ULTRALIGHT FLYING:
A SPORT FOR THE BIRD

Story and photography
by Eric Anderson


They are the ultralight brigade. They've been called lawnmowers with wings, flying deck chairs, motorized parachutes. Some can take off in 50 – 75 feet and climb to 14,000 feet at a rate of climb of 850 feet per minute. By federal regulation they can't weigh more than 254 pounds (the Wright Kitty Hawk Flyer of 1903 weighed 605 pounds), fly no faster than 63 miles an hour, or carry more than five gallons of fuel.

Operators don't need a pilot's license but they are required to have fun. And that they get. Jay, for example, a certified flight instructor for conventional aircraft, used to fly ultralights at the Blue Yonder in Otay Mesa at weekends. It sure gave him tales for his friends on Mondays. Like the time he glanced over to see a hawk fly past with a field mouse in its mouth. Or the time he looped the loop in an aerobatic ultralight to find on landing he'd forgotten to fasten his seatbelt. And especially the time he took up a statuesque chestnut blonde for a dual flight who suddenly tore off her blouse and bra and flew topless shouting, "I'm doing this for a bet."

So it can be fun. But there's joy as well in ultralight flying, says another pilot, Larry. "You feel like a bird. This is as close to the Wright brothers as you can get. We're closer to Heaven than most." Says Ed, another instructor, "I think we enjoy ultralights because everyone has dreams of flying. We're air junkies. Hang gliding came first. It answered the dreams of many who didn't get a thrill flying in a 747. Ultralights met the needs of the remainder, an older group. Depending on their age for many it was the best thing they'd ever done. They didn't need a mountain to jump off or a driver to come down to collect them.
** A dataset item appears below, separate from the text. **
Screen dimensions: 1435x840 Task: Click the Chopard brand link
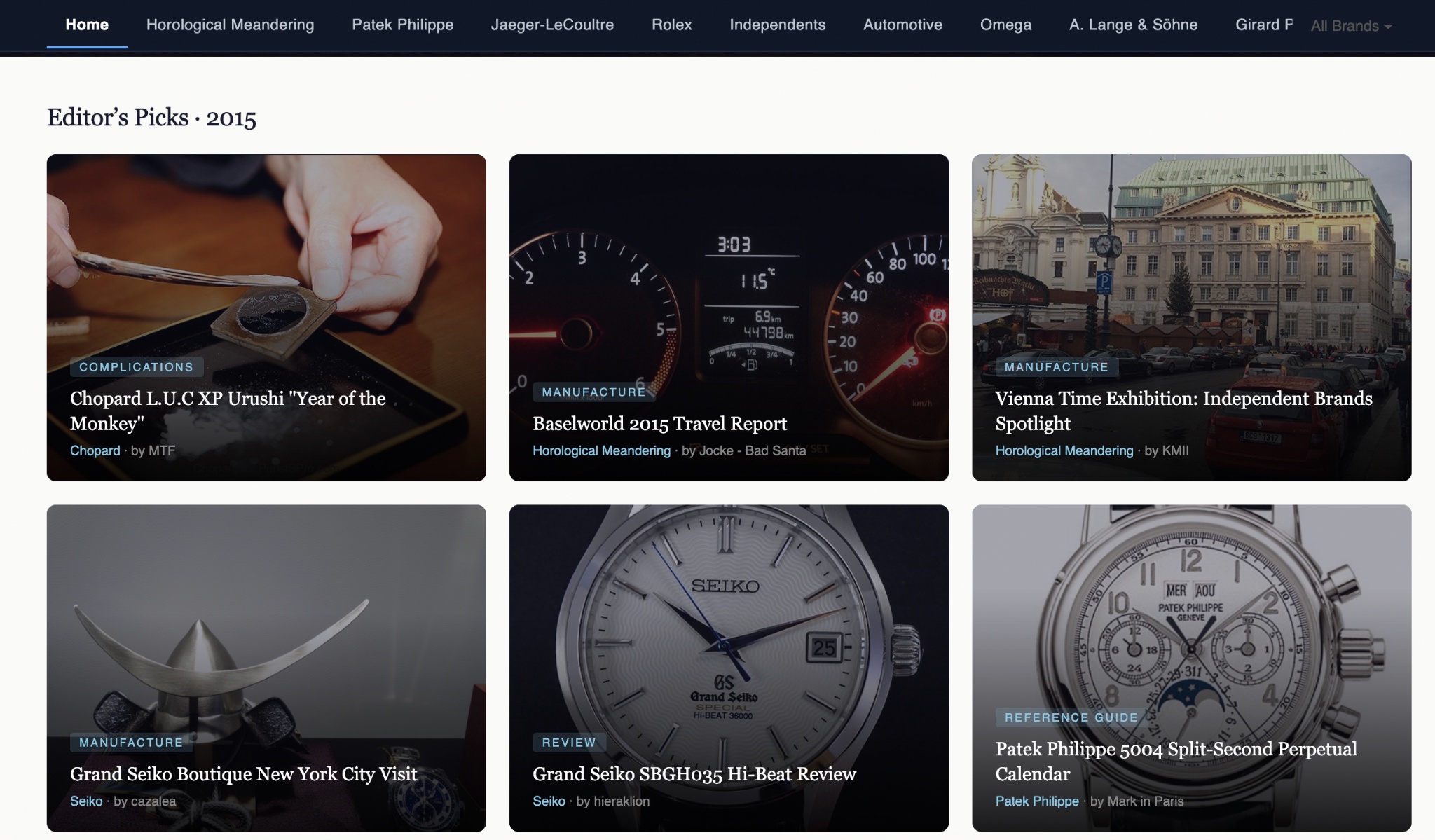pos(95,450)
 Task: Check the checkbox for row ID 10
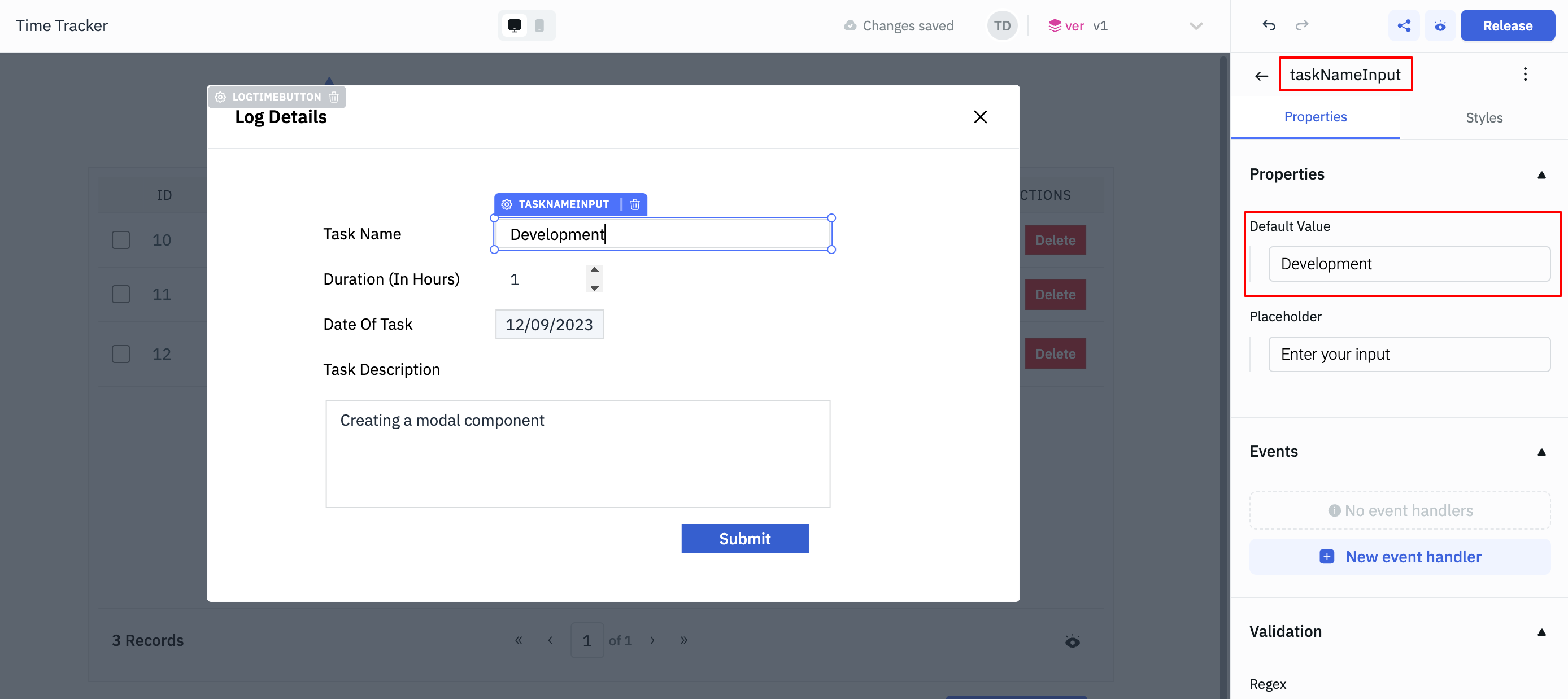[x=121, y=241]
"In hang gliding, spectators used to say to me, 'That's neat but you won't get me up in one of those things.' But in ultralight flying, people tend to say, 'That's neat and I'd really like to try it.'"

If the sport seems an oddball mixture of sports parachuting and aqua parasailing, then its disciples appear equally motley: carpenters and plumbers, housewives and doctors, lawyers and college professors, retired airline pilots and flying enthusiasts whose health problems grounded them from the stricter skies of general aviation.